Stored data
§

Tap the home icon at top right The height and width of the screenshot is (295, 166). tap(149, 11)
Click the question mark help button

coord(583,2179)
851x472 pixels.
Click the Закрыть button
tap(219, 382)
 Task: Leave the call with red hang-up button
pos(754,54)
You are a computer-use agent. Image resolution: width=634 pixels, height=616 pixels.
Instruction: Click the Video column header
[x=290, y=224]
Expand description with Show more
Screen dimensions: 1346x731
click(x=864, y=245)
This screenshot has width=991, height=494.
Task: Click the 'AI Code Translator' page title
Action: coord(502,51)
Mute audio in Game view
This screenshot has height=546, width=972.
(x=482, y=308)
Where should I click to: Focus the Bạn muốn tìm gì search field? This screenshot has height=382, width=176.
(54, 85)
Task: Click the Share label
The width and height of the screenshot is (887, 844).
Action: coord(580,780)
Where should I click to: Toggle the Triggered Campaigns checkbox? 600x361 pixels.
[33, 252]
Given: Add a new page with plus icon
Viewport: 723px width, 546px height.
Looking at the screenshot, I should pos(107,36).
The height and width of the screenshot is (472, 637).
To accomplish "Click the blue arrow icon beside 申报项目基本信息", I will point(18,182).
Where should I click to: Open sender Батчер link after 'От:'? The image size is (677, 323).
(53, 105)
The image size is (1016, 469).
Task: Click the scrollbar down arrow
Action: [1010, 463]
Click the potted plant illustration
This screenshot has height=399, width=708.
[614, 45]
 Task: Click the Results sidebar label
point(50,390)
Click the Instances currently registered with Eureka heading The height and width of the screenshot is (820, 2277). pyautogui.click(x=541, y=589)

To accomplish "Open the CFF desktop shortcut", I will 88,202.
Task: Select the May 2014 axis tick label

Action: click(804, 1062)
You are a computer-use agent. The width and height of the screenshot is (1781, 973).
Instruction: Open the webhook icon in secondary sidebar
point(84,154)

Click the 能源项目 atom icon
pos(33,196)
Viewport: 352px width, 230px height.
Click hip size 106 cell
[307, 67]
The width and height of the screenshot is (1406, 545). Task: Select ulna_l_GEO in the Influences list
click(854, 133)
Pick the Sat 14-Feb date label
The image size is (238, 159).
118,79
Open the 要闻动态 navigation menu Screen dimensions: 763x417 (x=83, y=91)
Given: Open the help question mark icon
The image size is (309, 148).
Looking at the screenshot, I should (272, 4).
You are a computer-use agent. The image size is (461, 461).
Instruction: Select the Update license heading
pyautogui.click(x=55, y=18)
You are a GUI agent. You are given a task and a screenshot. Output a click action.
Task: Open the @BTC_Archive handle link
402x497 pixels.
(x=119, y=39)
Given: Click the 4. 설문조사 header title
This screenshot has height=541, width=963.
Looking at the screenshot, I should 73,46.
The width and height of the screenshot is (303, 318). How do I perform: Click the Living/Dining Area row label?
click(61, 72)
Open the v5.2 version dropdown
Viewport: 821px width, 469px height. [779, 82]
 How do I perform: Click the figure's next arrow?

§

* INSTRUCTIONS FOR THE TASK
Copy the entries above exactly, but only from the line holding "Click the Instances" through the line holding "Viewport: 352px width, 230px height.", both included.

* RESULT OF THE EXERCISE
Click the Instances currently registered with Eureka heading The height and width of the screenshot is (820, 2277). pyautogui.click(x=541, y=589)

To accomplish "Open the CFF desktop shortcut", I will 88,202.
Task: Select the May 2014 axis tick label

Action: click(804, 1062)
You are a computer-use agent. The width and height of the screenshot is (1781, 973).
Instruction: Open the webhook icon in secondary sidebar
point(84,154)

Click the 能源项目 atom icon
pos(33,196)
Viewport: 352px width, 230px height.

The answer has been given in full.